■ WRITTEN REQUEST: Copy the listing below line for line, with every character unchanged.

■ MATERIAL FOR THIS TASK:
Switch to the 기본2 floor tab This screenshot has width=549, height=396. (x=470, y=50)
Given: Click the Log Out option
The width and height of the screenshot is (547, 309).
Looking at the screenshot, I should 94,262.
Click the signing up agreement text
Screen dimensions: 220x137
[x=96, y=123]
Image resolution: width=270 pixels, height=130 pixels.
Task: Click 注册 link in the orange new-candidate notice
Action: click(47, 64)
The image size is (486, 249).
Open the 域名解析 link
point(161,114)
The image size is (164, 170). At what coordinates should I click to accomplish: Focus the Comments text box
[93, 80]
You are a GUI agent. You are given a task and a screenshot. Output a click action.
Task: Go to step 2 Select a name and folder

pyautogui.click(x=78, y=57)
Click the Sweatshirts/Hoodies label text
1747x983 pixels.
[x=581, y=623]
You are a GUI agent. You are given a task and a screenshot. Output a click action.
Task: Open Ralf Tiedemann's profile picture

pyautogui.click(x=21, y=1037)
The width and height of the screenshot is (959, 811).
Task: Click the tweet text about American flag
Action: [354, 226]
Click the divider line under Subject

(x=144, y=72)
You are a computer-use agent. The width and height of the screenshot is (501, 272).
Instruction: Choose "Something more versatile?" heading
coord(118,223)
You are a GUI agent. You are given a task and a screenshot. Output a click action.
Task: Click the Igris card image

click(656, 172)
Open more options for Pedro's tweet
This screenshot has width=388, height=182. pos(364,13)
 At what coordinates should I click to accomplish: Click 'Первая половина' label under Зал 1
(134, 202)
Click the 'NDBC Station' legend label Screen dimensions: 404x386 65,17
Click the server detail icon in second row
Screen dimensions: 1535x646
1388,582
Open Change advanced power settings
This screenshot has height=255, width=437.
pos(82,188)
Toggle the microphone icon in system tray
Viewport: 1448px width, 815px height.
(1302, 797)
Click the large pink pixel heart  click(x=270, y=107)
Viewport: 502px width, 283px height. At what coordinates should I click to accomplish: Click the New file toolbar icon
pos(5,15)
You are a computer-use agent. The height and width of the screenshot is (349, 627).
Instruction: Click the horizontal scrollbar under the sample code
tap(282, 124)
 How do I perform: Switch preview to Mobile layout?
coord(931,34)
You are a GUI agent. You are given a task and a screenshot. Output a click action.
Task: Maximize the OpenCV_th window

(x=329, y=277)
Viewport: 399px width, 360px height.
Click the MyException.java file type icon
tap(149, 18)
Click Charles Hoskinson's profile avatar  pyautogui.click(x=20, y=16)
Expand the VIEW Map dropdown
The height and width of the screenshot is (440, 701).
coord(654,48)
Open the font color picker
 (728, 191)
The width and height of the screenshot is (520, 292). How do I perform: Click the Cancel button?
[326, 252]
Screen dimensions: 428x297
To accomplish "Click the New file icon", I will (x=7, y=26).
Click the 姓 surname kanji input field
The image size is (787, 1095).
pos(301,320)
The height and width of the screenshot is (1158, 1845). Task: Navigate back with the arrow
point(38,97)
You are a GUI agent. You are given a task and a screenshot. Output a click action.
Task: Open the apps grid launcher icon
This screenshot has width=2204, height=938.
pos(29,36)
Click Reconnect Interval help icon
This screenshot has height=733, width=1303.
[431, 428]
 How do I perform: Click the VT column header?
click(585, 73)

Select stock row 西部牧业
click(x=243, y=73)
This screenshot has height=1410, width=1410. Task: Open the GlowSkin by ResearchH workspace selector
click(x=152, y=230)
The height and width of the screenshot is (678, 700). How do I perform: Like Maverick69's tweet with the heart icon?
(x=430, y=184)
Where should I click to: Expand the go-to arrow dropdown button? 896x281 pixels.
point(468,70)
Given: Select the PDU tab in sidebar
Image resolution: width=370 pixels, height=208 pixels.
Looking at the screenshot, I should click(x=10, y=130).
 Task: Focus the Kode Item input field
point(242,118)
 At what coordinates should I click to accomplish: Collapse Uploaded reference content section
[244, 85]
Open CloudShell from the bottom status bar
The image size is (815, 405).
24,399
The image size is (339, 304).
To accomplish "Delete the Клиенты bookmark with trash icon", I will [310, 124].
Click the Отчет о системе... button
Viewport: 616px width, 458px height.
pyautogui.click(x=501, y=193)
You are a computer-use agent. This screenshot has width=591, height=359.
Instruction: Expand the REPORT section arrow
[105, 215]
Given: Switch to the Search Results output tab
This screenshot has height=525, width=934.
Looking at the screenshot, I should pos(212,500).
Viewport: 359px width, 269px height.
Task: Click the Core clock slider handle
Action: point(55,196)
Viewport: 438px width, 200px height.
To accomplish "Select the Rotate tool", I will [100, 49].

■ ANSWER TO THIS TASK:
Switch to the 기본2 floor tab This screenshot has width=549, height=396. (x=470, y=50)
Given: Click the Log Out option
The width and height of the screenshot is (547, 309).
Looking at the screenshot, I should 94,262.
Click the signing up agreement text
Screen dimensions: 220x137
[x=96, y=123]
Image resolution: width=270 pixels, height=130 pixels.
Task: Click 注册 link in the orange new-candidate notice
Action: click(47, 64)
The image size is (486, 249).
Open the 域名解析 link
point(161,114)
The image size is (164, 170). At what coordinates should I click to accomplish: Focus the Comments text box
[93, 80]
You are a GUI agent. You are given a task and a screenshot. Output a click action.
Task: Go to step 2 Select a name and folder

pyautogui.click(x=78, y=57)
Click the Sweatshirts/Hoodies label text
1747x983 pixels.
[x=581, y=623]
You are a GUI agent. You are given a task and a screenshot. Output a click action.
Task: Open Ralf Tiedemann's profile picture

pyautogui.click(x=21, y=1037)
The width and height of the screenshot is (959, 811).
Task: Click the tweet text about American flag
Action: [354, 226]
Click the divider line under Subject

(x=144, y=72)
You are a computer-use agent. The width and height of the screenshot is (501, 272).
Instruction: Choose "Something more versatile?" heading
coord(118,223)
You are a GUI agent. You are given a task and a screenshot. Output a click action.
Task: Click the Igris card image

click(656, 172)
Open more options for Pedro's tweet
This screenshot has width=388, height=182. pos(364,13)
 At what coordinates should I click to accomplish: Click 'Первая половина' label under Зал 1
(134, 202)
Click the 'NDBC Station' legend label Screen dimensions: 404x386 65,17
Click the server detail icon in second row
Screen dimensions: 1535x646
1388,582
Open Change advanced power settings
This screenshot has height=255, width=437.
pos(82,188)
Toggle the microphone icon in system tray
Viewport: 1448px width, 815px height.
(1302, 797)
Click the large pink pixel heart  click(x=270, y=107)
Viewport: 502px width, 283px height. At what coordinates should I click to accomplish: Click the New file toolbar icon
pos(5,15)
You are a computer-use agent. The height and width of the screenshot is (349, 627).
Instruction: Click the horizontal scrollbar under the sample code
tap(282, 124)
 How do I perform: Switch preview to Mobile layout?
coord(931,34)
You are a GUI agent. You are given a task and a screenshot. Output a click action.
Task: Maximize the OpenCV_th window

(x=329, y=277)
Viewport: 399px width, 360px height.
Click the MyException.java file type icon
tap(149, 18)
Click Charles Hoskinson's profile avatar  pyautogui.click(x=20, y=16)
Expand the VIEW Map dropdown
The height and width of the screenshot is (440, 701).
coord(654,48)
Open the font color picker
 (728, 191)
The width and height of the screenshot is (520, 292). How do I perform: Click the Cancel button?
[326, 252]
Screen dimensions: 428x297
To accomplish "Click the New file icon", I will (x=7, y=26).
Click the 姓 surname kanji input field
The image size is (787, 1095).
pos(301,320)
The height and width of the screenshot is (1158, 1845). Task: Navigate back with the arrow
point(38,97)
You are a GUI agent. You are given a task and a screenshot. Output a click action.
Task: Open the apps grid launcher icon
This screenshot has width=2204, height=938.
pos(29,36)
Click Reconnect Interval help icon
This screenshot has height=733, width=1303.
[431, 428]
 How do I perform: Click the VT column header?
click(585, 73)

Select stock row 西部牧业
click(x=243, y=73)
This screenshot has height=1410, width=1410. Task: Open the GlowSkin by ResearchH workspace selector
click(x=152, y=230)
The height and width of the screenshot is (678, 700). How do I perform: Like Maverick69's tweet with the heart icon?
(x=430, y=184)
Where should I click to: Expand the go-to arrow dropdown button? 896x281 pixels.
point(468,70)
Given: Select the PDU tab in sidebar
Image resolution: width=370 pixels, height=208 pixels.
Looking at the screenshot, I should click(x=10, y=130).
 Task: Focus the Kode Item input field
point(242,118)
 At what coordinates should I click to accomplish: Collapse Uploaded reference content section
[244, 85]
Open CloudShell from the bottom status bar
The image size is (815, 405).
24,399
The image size is (339, 304).
To accomplish "Delete the Клиенты bookmark with trash icon", I will [310, 124].
Click the Отчет о системе... button
Viewport: 616px width, 458px height.
pyautogui.click(x=501, y=193)
You are a computer-use agent. This screenshot has width=591, height=359.
Instruction: Expand the REPORT section arrow
[105, 215]
Given: Switch to the Search Results output tab
This screenshot has height=525, width=934.
Looking at the screenshot, I should pos(212,500).
Viewport: 359px width, 269px height.
Task: Click the Core clock slider handle
Action: point(55,196)
Viewport: 438px width, 200px height.
To accomplish "Select the Rotate tool", I will [100, 49].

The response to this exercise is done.